Un silence impressionnant s'était fait, que plus personne n'osait rompre. Sur les visages à demi éclairés par la lueur rougeoyante du feu se lisaient la stupeur et l'incrédulité. Les bouches restaient bées, les yeux écarquillés de saisissement. Seul Patrick gardait un léger sourire au coin des lèvres.

- "Oui, je l'ai tuée et j'ai camouflé son corps. Si vous vous rappelez bien, Nicole a disparu de la circulation du jour au lendemain. La police, dieu merci, n'a pas fait de zèle et a rapidement conclu à une fugue... et vu que Nicole était majeure, rien n'a bougé. Si je vous en parle comme ça aujourd'hui, c'est que ça fait trente ans depuis deux jours et qu'il y a prescription."

Le détachement avec lequel il venait de faire ces aveux n'avait fait que renforcer la consternation et l'effroi de ses vieux copains. Un silence de mort régnait.

- "Eh bien alors ? Vous ne dites plus rien ?"

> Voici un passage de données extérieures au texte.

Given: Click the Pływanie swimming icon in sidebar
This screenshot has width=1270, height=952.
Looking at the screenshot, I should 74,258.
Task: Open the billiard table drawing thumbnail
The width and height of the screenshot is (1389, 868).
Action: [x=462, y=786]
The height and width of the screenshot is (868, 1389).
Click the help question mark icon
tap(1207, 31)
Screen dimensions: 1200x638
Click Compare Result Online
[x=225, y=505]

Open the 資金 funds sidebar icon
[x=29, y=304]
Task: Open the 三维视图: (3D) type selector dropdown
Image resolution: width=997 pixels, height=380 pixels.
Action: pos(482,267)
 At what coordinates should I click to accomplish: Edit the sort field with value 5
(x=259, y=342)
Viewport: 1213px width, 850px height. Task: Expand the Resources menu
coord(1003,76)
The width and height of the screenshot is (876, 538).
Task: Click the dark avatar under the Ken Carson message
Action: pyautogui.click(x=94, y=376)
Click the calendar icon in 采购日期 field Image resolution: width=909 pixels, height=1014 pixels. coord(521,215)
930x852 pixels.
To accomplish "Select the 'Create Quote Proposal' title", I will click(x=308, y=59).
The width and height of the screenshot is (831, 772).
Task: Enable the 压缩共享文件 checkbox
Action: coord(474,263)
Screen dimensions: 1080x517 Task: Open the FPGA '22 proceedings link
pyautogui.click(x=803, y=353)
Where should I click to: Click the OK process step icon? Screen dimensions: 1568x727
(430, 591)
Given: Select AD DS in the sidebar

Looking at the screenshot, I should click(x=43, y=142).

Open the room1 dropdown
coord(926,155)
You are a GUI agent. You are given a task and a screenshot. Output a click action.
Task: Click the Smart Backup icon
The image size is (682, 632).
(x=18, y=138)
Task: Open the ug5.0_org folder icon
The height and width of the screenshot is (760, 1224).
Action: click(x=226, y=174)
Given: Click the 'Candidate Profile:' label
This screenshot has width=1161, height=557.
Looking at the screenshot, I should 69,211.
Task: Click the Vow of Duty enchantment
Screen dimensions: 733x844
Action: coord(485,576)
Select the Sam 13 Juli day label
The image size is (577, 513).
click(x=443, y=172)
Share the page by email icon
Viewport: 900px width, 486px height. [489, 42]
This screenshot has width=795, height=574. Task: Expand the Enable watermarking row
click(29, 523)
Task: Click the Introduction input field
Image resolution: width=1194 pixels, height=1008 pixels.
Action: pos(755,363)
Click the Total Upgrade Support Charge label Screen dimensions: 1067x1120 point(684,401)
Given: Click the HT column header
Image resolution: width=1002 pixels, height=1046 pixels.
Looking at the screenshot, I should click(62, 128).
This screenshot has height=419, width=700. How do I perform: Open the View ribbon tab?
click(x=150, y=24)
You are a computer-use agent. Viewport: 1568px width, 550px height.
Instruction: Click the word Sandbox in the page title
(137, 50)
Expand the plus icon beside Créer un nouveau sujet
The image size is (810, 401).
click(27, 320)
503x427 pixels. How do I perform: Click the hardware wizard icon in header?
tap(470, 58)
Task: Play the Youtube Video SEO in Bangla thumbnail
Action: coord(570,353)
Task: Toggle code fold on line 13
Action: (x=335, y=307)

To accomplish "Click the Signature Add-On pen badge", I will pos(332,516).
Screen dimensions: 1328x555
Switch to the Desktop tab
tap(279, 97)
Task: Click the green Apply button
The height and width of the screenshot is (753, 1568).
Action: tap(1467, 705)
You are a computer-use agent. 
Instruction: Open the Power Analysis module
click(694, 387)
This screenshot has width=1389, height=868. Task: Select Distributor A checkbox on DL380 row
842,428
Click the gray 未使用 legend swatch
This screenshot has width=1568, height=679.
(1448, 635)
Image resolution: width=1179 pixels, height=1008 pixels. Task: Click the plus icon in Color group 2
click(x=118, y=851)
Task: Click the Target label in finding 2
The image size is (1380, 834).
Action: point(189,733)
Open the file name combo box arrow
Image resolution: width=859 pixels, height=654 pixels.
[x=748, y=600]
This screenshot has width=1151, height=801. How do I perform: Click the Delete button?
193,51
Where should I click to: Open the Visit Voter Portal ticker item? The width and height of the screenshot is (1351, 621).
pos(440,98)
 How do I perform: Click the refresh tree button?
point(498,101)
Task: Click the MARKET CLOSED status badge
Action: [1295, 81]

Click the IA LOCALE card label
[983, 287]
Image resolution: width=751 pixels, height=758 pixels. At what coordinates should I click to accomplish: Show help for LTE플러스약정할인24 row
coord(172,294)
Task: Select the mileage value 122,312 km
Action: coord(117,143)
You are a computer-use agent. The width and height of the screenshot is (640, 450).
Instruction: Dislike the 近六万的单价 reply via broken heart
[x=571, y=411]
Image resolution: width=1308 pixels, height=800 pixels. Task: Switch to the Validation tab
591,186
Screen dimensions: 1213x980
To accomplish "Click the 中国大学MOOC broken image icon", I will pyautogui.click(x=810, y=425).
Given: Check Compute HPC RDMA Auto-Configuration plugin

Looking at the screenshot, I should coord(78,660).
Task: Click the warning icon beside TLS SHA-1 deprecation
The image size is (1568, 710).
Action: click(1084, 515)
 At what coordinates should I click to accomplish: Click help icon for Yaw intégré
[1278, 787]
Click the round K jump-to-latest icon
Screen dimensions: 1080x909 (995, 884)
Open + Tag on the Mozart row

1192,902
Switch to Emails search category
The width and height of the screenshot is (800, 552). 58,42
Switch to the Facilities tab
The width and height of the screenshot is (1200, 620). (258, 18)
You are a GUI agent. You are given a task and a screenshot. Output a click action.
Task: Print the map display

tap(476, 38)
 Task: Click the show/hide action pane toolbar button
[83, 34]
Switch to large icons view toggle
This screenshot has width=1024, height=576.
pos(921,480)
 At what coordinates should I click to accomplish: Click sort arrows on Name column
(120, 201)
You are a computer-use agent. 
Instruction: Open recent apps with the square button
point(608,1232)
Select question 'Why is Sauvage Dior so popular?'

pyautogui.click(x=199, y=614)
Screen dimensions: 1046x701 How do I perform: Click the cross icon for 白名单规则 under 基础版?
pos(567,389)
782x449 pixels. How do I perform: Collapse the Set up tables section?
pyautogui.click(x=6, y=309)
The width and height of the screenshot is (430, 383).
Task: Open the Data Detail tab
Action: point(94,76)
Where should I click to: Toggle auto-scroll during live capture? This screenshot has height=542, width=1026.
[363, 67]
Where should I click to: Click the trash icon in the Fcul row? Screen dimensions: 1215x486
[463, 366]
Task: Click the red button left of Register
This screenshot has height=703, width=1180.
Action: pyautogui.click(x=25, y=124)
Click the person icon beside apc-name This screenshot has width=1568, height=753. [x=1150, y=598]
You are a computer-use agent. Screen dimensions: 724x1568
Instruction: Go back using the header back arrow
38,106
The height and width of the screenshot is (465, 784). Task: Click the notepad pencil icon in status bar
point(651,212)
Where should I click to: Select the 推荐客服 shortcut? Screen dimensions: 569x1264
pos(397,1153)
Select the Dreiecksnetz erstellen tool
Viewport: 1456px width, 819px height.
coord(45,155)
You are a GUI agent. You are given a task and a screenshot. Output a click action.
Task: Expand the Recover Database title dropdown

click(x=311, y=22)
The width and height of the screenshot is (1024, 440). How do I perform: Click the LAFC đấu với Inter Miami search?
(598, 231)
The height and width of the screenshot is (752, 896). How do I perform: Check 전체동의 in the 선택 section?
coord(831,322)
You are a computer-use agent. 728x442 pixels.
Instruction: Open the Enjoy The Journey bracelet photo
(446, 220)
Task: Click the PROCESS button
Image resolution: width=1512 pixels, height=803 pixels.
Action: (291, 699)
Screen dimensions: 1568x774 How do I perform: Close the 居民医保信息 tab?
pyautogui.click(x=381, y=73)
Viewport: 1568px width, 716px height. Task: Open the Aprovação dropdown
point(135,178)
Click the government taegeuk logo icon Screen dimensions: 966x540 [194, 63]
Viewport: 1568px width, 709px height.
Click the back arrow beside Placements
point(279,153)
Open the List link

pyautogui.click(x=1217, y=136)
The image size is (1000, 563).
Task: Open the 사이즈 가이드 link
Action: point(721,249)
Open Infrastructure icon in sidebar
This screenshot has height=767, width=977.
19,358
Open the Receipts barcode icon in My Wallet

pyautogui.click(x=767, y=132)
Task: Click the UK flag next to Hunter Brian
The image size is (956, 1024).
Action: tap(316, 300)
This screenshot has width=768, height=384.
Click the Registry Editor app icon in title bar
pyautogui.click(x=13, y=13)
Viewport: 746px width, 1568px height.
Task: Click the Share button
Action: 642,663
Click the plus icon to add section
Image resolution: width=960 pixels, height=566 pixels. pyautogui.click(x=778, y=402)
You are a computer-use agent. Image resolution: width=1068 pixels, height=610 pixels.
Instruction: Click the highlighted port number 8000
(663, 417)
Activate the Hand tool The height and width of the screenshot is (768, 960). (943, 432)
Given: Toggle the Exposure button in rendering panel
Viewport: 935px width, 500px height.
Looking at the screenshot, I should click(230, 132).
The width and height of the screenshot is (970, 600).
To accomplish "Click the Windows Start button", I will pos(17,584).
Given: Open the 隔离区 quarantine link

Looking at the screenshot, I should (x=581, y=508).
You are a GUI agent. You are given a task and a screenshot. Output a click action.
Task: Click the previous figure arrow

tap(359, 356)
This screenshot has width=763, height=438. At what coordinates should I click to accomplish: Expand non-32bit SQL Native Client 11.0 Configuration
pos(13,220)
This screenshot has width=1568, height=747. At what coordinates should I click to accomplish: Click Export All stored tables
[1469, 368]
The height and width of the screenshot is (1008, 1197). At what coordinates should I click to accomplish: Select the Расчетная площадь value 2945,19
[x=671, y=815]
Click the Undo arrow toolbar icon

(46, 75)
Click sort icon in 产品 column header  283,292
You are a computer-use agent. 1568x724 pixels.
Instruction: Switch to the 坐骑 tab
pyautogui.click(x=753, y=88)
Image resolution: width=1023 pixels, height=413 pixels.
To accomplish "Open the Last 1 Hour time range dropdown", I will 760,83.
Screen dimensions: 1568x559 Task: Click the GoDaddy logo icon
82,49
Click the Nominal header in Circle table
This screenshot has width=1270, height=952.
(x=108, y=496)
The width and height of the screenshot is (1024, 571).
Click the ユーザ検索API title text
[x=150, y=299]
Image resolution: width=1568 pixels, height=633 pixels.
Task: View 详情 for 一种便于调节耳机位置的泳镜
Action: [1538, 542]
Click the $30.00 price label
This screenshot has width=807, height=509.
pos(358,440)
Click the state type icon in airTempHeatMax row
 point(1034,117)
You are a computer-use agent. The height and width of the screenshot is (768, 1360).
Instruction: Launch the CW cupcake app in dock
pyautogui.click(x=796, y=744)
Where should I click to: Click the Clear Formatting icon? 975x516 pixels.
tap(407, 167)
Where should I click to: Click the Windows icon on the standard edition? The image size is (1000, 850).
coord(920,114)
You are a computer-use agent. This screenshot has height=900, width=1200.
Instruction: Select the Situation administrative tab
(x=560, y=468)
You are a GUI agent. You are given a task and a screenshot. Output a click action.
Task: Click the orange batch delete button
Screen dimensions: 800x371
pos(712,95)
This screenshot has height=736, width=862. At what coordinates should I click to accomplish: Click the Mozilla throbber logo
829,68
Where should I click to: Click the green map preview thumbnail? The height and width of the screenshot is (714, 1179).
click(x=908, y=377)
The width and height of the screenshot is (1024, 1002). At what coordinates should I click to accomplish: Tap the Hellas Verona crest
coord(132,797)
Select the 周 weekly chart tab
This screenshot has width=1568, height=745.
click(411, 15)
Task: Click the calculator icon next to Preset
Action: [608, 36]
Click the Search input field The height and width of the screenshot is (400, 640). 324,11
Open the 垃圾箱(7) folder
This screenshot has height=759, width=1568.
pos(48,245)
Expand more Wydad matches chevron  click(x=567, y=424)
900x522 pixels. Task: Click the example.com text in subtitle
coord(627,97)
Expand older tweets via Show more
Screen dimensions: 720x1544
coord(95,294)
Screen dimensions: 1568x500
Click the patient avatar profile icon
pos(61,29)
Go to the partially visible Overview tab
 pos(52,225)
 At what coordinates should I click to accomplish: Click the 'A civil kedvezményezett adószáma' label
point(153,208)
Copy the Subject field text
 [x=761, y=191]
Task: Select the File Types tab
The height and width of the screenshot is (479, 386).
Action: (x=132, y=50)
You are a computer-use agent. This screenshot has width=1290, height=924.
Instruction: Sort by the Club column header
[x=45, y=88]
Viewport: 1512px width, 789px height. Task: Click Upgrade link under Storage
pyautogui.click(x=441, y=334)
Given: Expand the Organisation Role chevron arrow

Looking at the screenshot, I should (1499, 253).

Non, ils ne disaient plus rien, ils s'échangeaient juste des regards effrayés, comme pour savoir qui oserait prendre la parole le premier. Mais personne n'osait : ils étaient tous littéralement statufiés.

Patrick explosa alors d'un énorme rire.

- "Punaise, les gars, je vous ai connus moins crédules que ça ! Vous ne marchez pas : vous courez ! Vous verriez vos gueules !"
- "Eh...heu... tu veux dire que... oh, quel con je fais... j'ai failli te croire !"
- "Failli ? A voir ta tête, t'avais franchi la ligne blanche ! Comme vous tous d'ailleurs !"
- "Oh putain, Patrick, là, tu nous a bien bluffés !... Et j'aime mieux ça : je n'aimerais pas partager mes merguez avec un tueur, hein !... Ah, ah, ah ! Sacré Patrick, tu nous avais caché tes talents de conteur !"

Et ils partirent tous dans un éclat de rire général, comme pour mieux chasser l'angoisse qui les avait habités pendant de longues minutes.

- "Moi aussi j'ai une bonne histoire à vous raconter. Figurez-vous qu'il y a un mois..."

Et les galéjades, entrecoupées de rires, reprirent de plus belle autour du feu de camps, au-dessus duquel brillaient les étoiles dans un ciel sans nuages, et au-dessous duquel gisaient, à deux mètres de profondeur, les ossements de Nicole.